--- begin Page excerpt ---

Wednesday, January 26, 2011

Margaret Hill McCarter, American Author (1860-1938)

"She dignifies and makes holy the tilling of the soil while not glossing over the hardships of life. It is drudgery, but she makes it a blessed drudgery, glorified by the loves of life, brightened by the higher vision - a drudgery which brings its own reward."
~ William E. Connelley, from A Standard History of Kansas and Kansans, 1918

A Hoosier-born author, brought up on a farm, located between Carthage and Charlottesville in Rush County, Indiana, Margaret “Maggie” Hill was the sixth of seven children of tenth generation Quakers. Her pioneer parents arrived in Indiana in 1858 from Randolph County, North Carolina. Raised in a home that stressed reading and education, Maggie, as a child, was considered shy, retiring and somewhat slow – a dreamer.

She certainly bloomed! After attending the Quaker Earlham College for 2 years, Margaret completed four years of coursework in two years to graduate with a degree in education from the State Normal School in Terre Haute. She began her professional career as an educator in Indiana public schools - near her family home, as an elementary “schoolteacher,"starting at the age of sixteen in 1876; in Rensselaer, as a high school principal; and in Goshen, as head of the English department. In 1888, at the age of 28, Margaret accepted a position as head of the English department at Topeka High School in Kansas, which she continued to fill until 1894.

Kansas became Margaret’s true and beloved home, where she married Topeka dentist, Dr. William Arthur McCarter, also Hoosier-born of pioneer parents, in 1890; raised 2 daughters and a son; and in 1901 began her long career as a prolific author. She edited, with biographical and bibliographical notes, several titles in the Crane Classics series, including: Hawthorne's Great Stone Face; and Miraculous Pitcher; Holmes' Grandmother's Story of Bunker Hill, Longfellow's Song of Hiawatha; Lowell's Vision of Sir Launfal; Shakespeare's King Lear and Merchant of Venice, and Whittier's Snowbound. She contributed poetry and short stories to various newspapers and magazines and authored many famous, well-loved books: A Bunch of Things Tied Up with Strings, 1901; Cuddy, and Other Stories, 1902; The Cottonwood's Story, 1903; Overflowing Waters, 1903; Christmas Eve in the Day Coach, 1905; Cuddy's Baby: A Story of the Kansas Folks; 1907; In Old Quivira, 1908; The Price of the Prairie: A Story of Kansas, 1910; The Peace of the Solomon Valley, 1911; A Wall of Men, 1912; A Master's Degree, 1913; Winning of the Wilderness, 1914; The Corner Stone, 1915; Vanguards of The Plains, A Romance of the Santa Fe Trail, 1917; Paying Mother: The Tribute Beautiful, 1920; The Reclaimers, 1918; Homeland: A Present Day Love Story, 1922; Widening Waters, 1924; and The Candle in the Window, 1925. Margaret Hill McCarter is considered to be Kansas’ first popular female author for her many novels set against the Kansas prairie and for memorializing the early days of the state; and she remains, today, Kansas’ bestselling female author.

--- end Page excerpt ---
--- begin Provided information ---

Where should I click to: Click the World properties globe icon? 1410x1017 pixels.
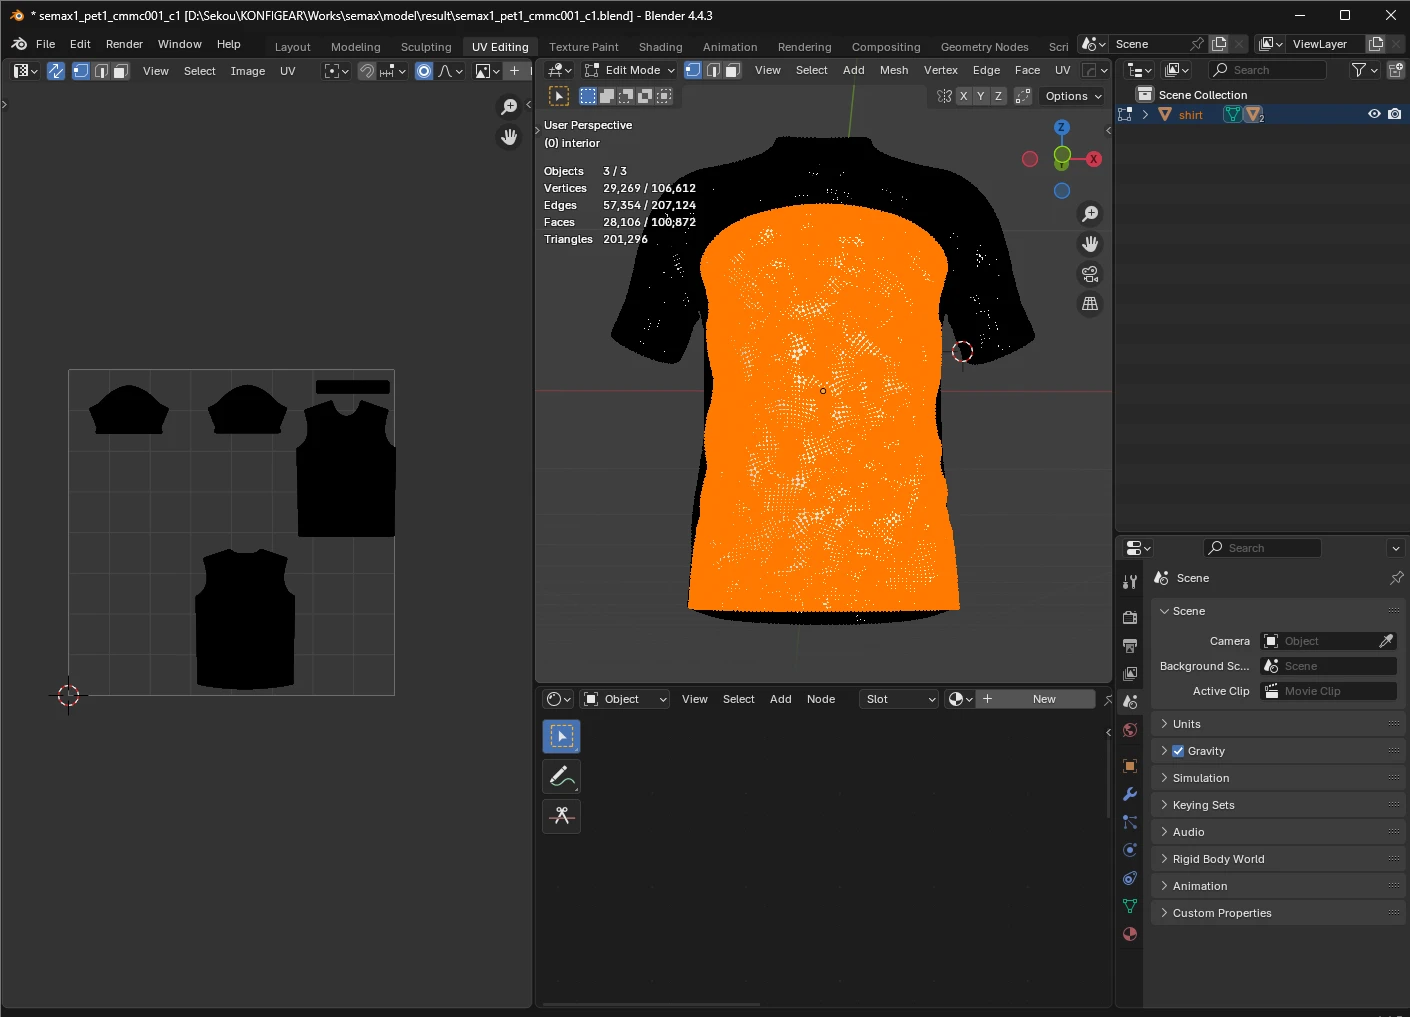pos(1130,730)
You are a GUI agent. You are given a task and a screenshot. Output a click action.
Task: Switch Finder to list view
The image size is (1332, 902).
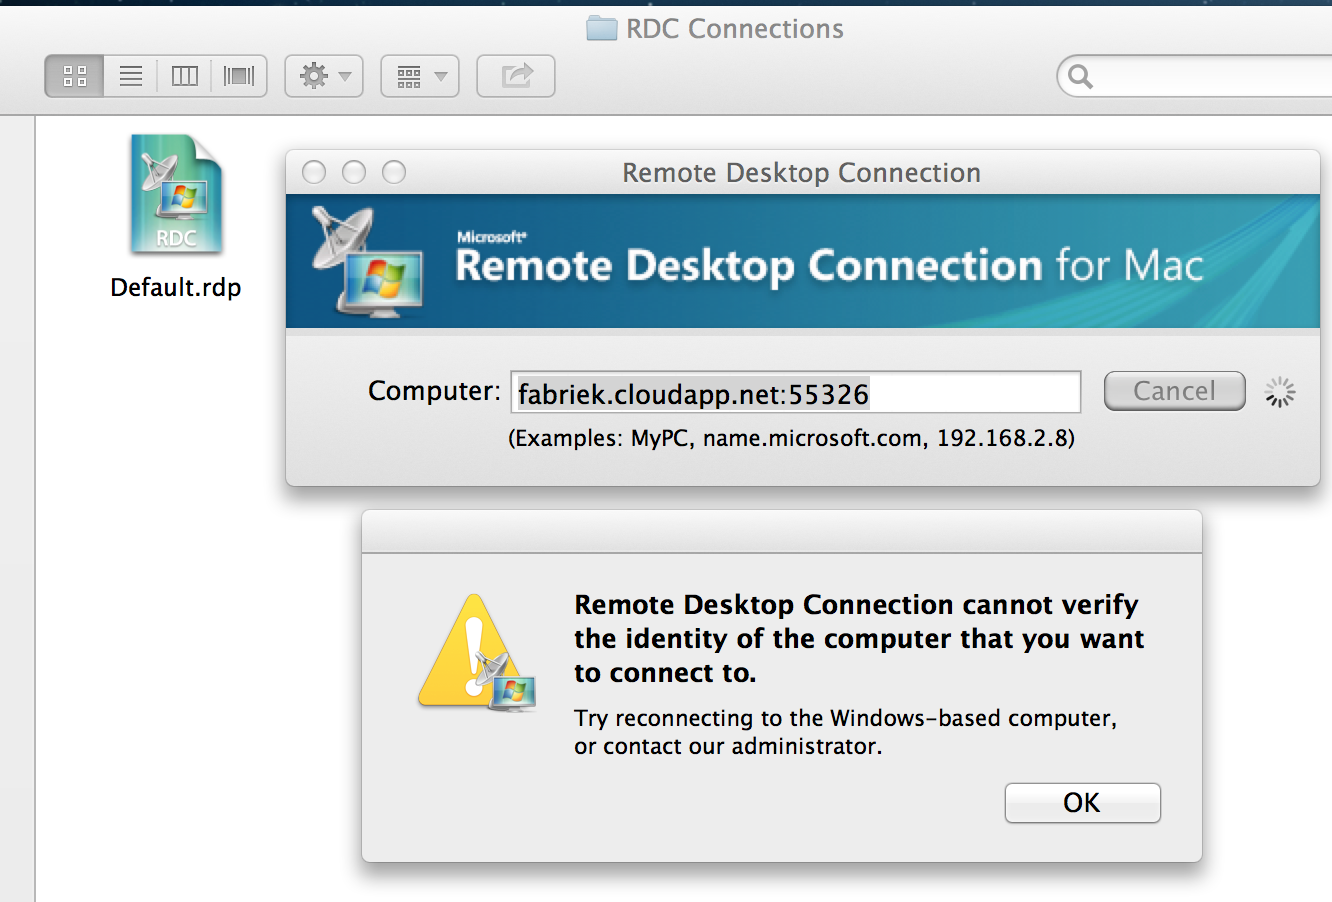pyautogui.click(x=131, y=76)
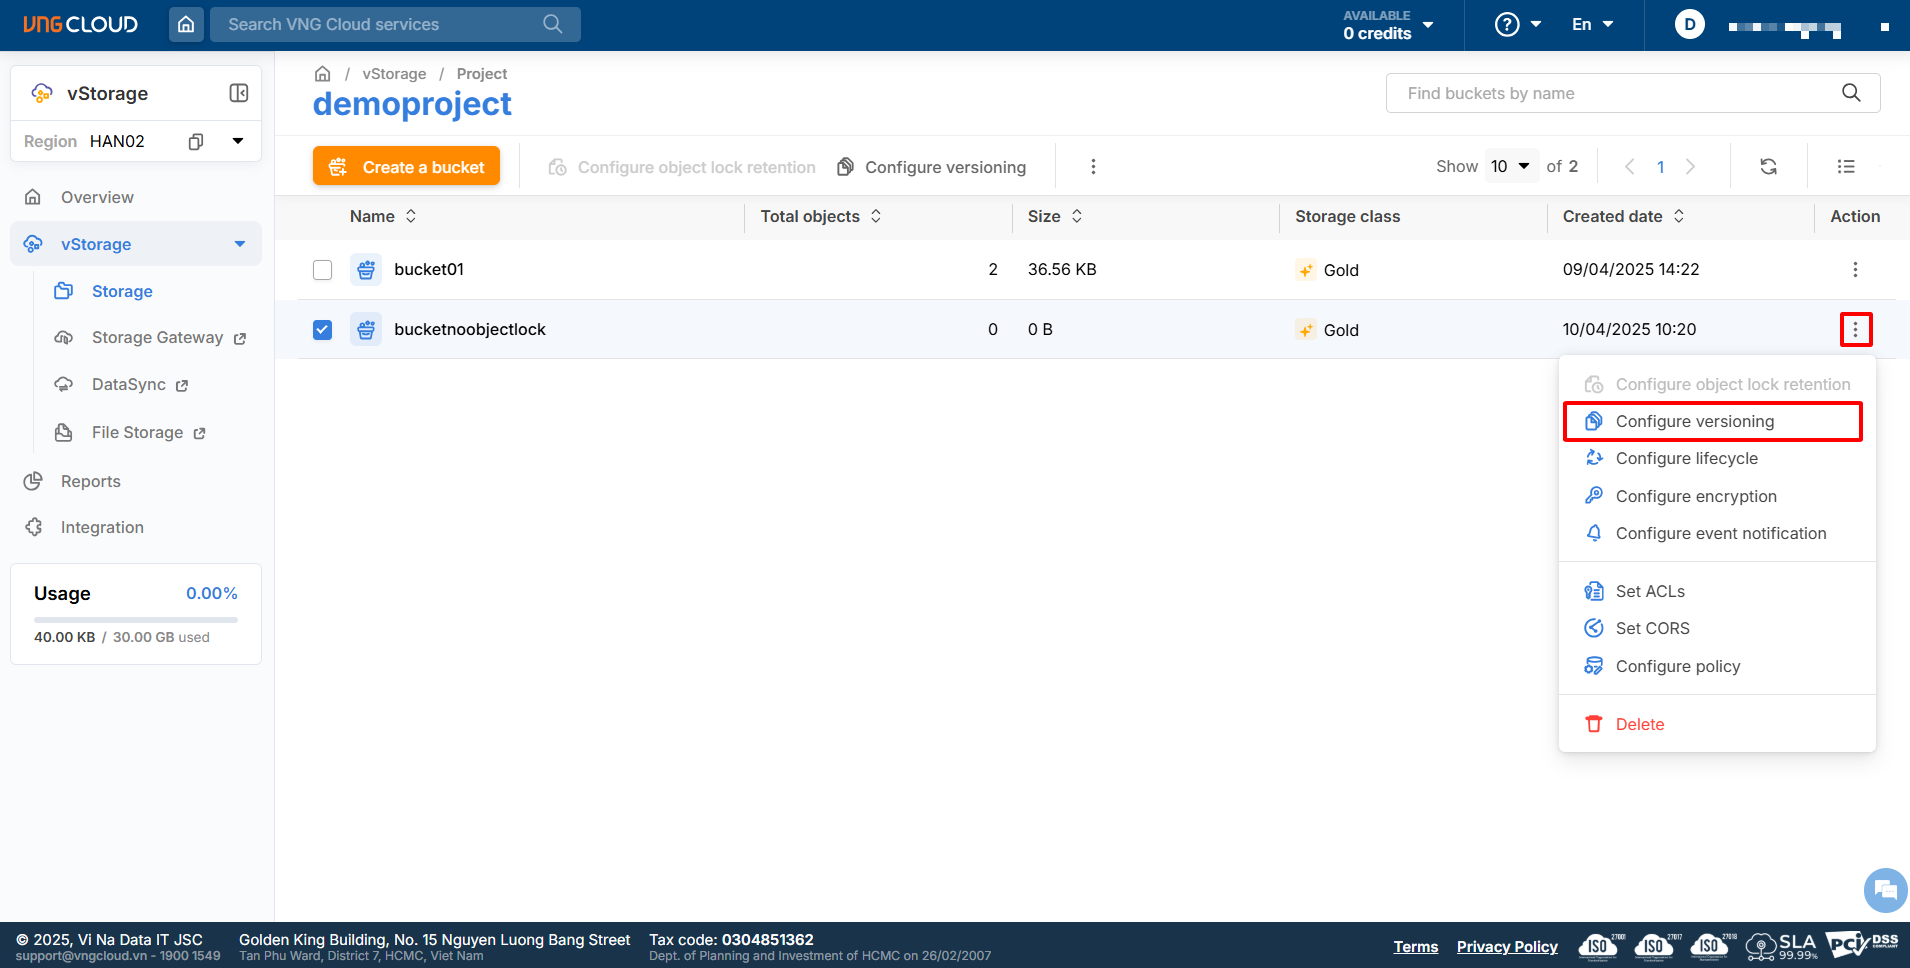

--- end Provided information ---

**Tasks to perform**
(a) In the McCarter profile, why is Margaret Hill McCarter considered Kansas' first popular female author? Answer in one to three sentences.
(b) Copy everything in the McCarter profile from "Wednesday, January 26, 2011" down to "slow – a dreamer.", and switch "Hoosier-born" to "Indiana-born".

**Answer list**
(a) She is considered Kansas' first popular female author because of her many novels set against the Kansas prairie. It also credits her with memorializing the early days of the state.

(b)
Wednesday, January 26, 2011

Margaret Hill McCarter, American Author (1860-1938)

"She dignifies and makes holy the tilling of the soil while not glossing over the hardships of life. It is drudgery, but she makes it a blessed drudgery, glorified by the loves of life, brightened by the higher vision - a drudgery which brings its own reward."
~ William E. Connelley, from A Standard History of Kansas and Kansans, 1918

A Indiana-born author, brought up on a farm, located between Carthage and Charlottesville in Rush County, Indiana, Margaret “Maggie” Hill was the sixth of seven children of tenth generation Quakers. Her pioneer parents arrived in Indiana in 1858 from Randolph County, North Carolina. Raised in a home that stressed reading and education, Maggie, as a child, was considered shy, retiring and somewhat slow – a dreamer.